Problem statement:
Starting with the line that contains "Task: Click the pink 中 avatar icon" and stopping after the line that contains "1065x484 pixels.", return each line below exactly as written, with no others.

Records for processing:

——————————

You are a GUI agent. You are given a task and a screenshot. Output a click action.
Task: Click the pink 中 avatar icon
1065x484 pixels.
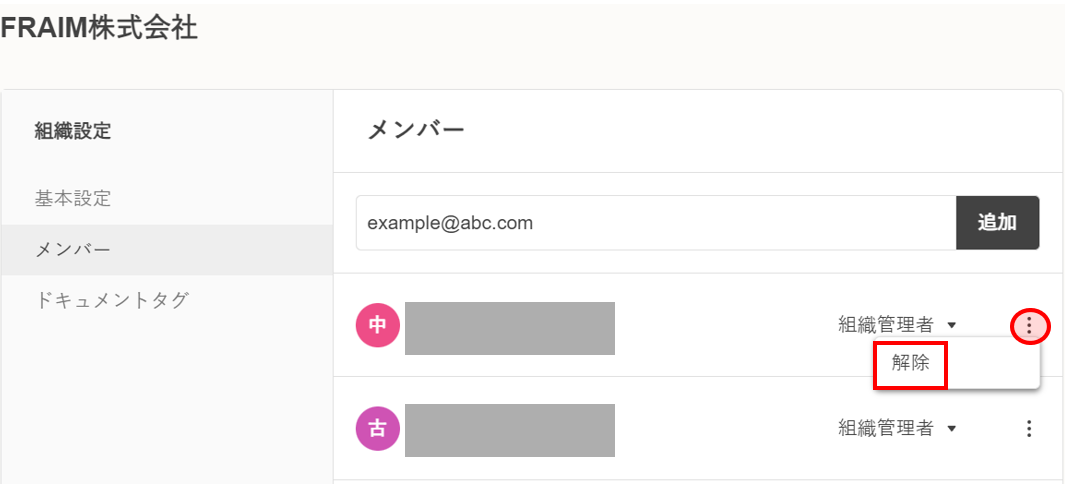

——————————

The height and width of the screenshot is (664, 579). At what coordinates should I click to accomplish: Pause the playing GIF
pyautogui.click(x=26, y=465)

——————————

Task solution:
Task: Click the pink 中 avatar icon
1065x484 pixels.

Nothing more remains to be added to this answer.